First, see the CSE 160 lecture on debugging (PDF, PowerPoint). This document provides more specific tips and tricks about debugging your code.


Start with English

Before you write any Python code, you should always write an English description of your algorithm — the instructions you would give someone to do the data processing manually. This is helpful in understanding whether your error is with your algorithm or with your implementation of the algorithm.

If you're confused about where to start, write out some sample input and produce the output by hand. Observe what you did, and then write English that describes that process.

Play computer

Sometimes your program will produce unexpected results. One of the best ways to understand why your program behaved the way it did is to play computer: simulate the program. This will help you to find and understand the point at which the actual computation diverged from your expectations.

You will often find it helpful to play computer with the English description of your approach. You should really do this before writing code, but it's useful even if your code already exists. Draw out a small example, such as one of the staff-provided test cases, and go through it on paper showing how your algorithm is supposed to work and produce the correct answer. You may discover what incorrect assignment is occurring this way. If not, and your manual computation provided the correct answer, then proceed to running your code.

Play computer with the same example and your actual code. You will observe how the program actually executes and produces an incorrect answer. You will also see the point at which it diverges from what you wanted it to do, which will indicate to you where you need to change your program.

Tools exist to relieve the tedium of playing computer (but you still have to understand the semantics of Python execution even if you use a tool). The Online Python Tutor lets you execute your code line-by-line, all the while provides a graphical representation of your code and the data.
The Python Tutor has some limitations, such as not being able to read files stored on your hard drive. When you paste your code, replace its call to the main routine by a call to the function you're trying to test. Its argument can be some sample input from a test case that your program is failing.
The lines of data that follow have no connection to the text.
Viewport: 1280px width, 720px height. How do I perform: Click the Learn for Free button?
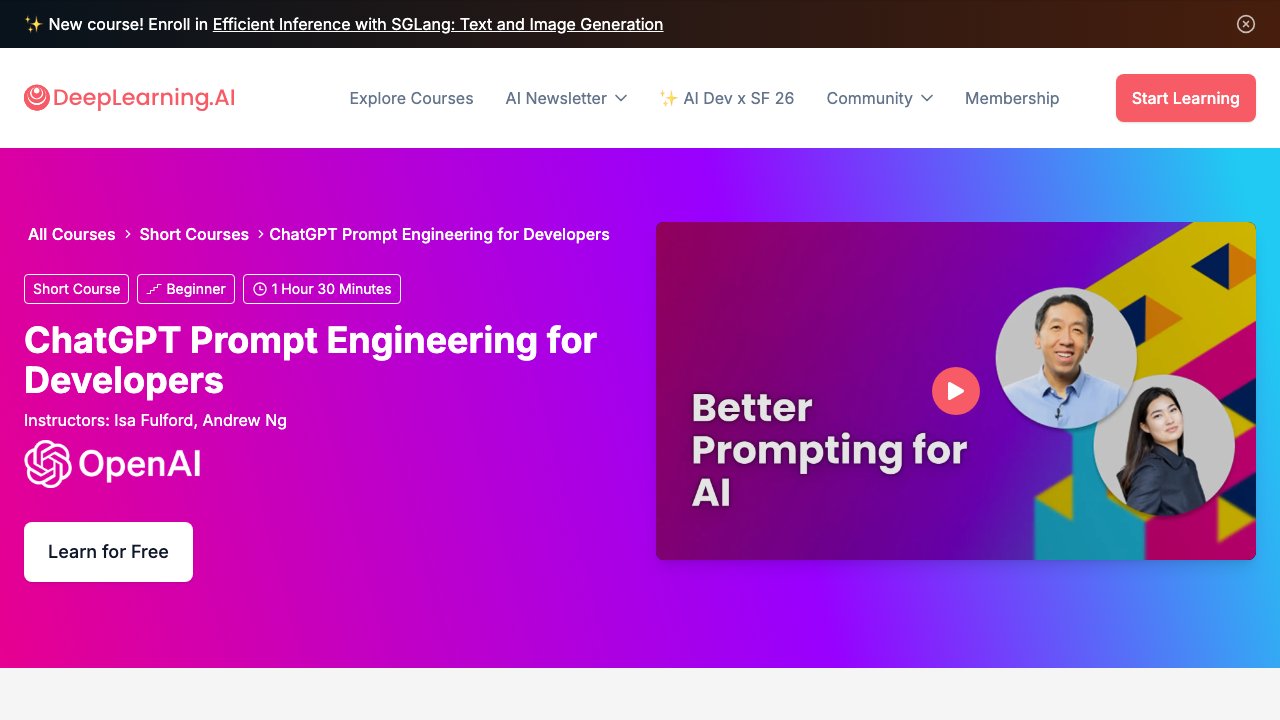108,552
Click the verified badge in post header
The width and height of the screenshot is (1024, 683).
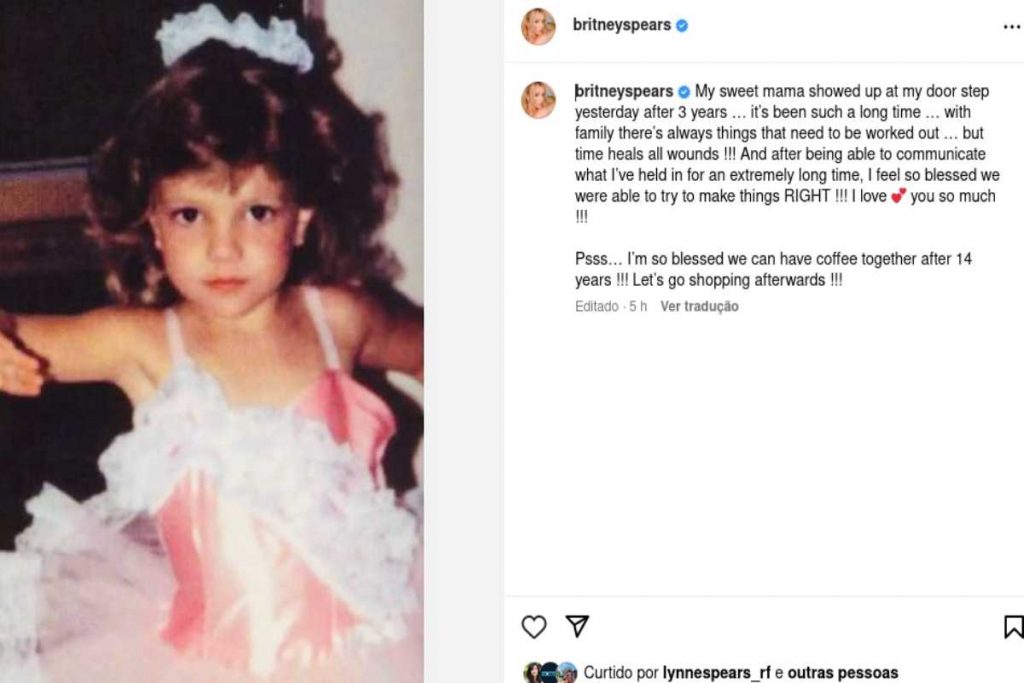click(x=682, y=26)
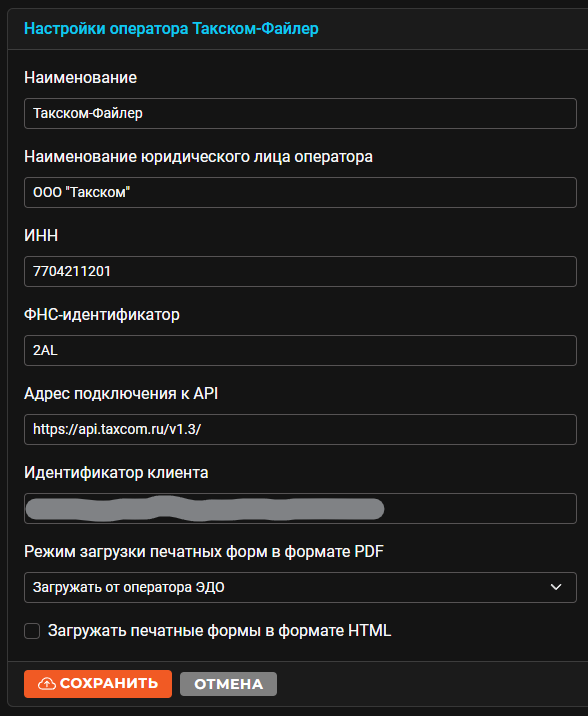The height and width of the screenshot is (716, 588).
Task: Click the 'Настройки оператора Такском-Файлер' header title
Action: tap(171, 28)
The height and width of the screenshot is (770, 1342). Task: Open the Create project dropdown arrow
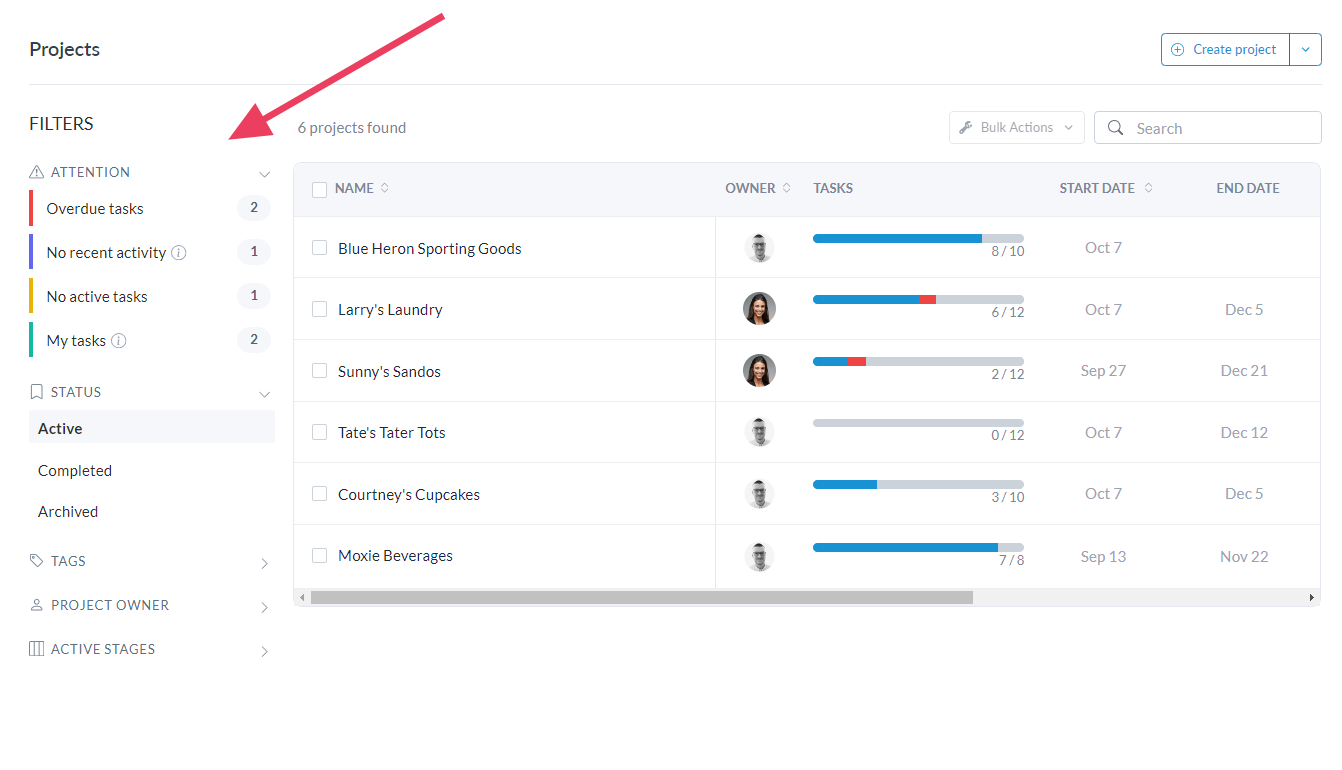pos(1305,49)

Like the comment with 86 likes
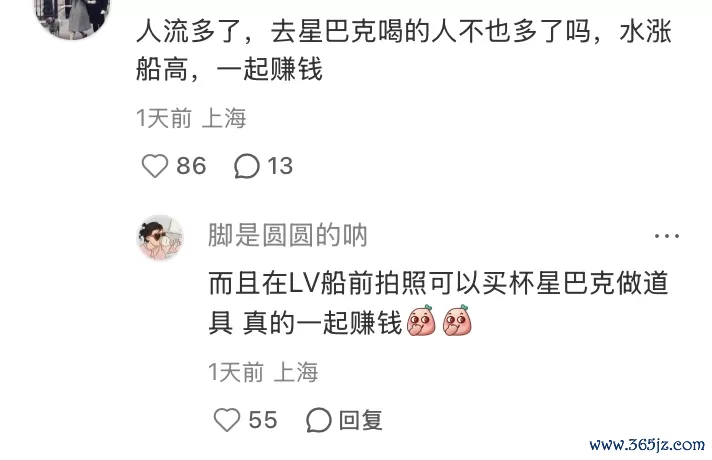coord(155,166)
Another tool is the print statement. You can easily change a print statement and re-run the program, rather than having to step through your program. The disadvantage is that if you want to know something else, you need to change your print statements. So, use both approaches in tandem.

Think backward

Playing computer involves starting at the beginning of your program and waiting until something goes wrong. But, you sometimes know (from an incorrect result or, especially, a crash) where your program had a problem and even what the problem was. Working backward from there can be a more efficient way to localize the defect in your program.

For instance, suppose that you have a function row_to_edge that is being passed a string when it should be passed a dictionary. Where is the function call expression that passed a string to row_to_edge as a parameter? (The stack trace will sometimes tell you this.) Why did it pass a string when it should have passed a dictionary?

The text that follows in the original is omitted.